▶ [Stored data]
************

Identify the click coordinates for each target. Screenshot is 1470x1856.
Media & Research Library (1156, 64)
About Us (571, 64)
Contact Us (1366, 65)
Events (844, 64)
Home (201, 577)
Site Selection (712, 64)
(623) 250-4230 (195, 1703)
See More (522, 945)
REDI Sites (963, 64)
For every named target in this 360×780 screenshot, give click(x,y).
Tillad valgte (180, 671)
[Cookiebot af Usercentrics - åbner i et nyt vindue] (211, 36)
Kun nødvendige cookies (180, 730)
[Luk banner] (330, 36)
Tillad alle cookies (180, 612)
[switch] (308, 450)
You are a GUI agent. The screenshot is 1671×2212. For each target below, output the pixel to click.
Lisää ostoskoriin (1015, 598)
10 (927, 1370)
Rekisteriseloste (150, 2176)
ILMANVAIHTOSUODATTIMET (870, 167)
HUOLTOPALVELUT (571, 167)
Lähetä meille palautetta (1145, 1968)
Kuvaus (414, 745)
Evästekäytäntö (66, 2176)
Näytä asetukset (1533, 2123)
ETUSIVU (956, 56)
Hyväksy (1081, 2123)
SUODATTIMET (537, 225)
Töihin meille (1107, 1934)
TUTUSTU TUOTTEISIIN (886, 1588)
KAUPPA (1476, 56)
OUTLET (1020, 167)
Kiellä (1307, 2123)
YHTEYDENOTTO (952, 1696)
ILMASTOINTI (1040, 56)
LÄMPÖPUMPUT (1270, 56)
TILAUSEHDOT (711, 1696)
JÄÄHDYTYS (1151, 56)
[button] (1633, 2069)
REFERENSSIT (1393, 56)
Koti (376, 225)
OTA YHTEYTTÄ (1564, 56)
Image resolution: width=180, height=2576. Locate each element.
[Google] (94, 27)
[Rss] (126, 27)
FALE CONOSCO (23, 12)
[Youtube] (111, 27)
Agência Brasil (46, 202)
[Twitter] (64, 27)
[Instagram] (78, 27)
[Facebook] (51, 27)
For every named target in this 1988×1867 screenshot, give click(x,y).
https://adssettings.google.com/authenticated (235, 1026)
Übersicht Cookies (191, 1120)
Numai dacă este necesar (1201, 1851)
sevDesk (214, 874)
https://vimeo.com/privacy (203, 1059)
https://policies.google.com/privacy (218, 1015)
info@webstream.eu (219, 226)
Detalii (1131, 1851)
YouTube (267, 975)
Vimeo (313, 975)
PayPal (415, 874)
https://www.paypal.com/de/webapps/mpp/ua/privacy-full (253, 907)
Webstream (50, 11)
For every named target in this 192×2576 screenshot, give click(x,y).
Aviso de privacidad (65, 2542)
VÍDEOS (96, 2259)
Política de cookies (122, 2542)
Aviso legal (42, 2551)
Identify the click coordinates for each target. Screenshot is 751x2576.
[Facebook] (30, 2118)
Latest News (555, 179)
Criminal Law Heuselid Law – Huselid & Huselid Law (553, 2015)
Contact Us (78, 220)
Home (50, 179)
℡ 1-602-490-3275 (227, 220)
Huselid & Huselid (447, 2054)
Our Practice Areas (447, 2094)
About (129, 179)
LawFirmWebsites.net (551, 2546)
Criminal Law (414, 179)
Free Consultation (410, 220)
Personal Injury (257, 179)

************

▶ [ACTION ITEM] In the records above, find each line with the word "Identify" and copy it.

▶ [ANSWER SECTION]
Identify the click coordinates for each target. Screenshot is 1470x1856.
Identify the click coordinates for each target. Screenshot is 751x2576.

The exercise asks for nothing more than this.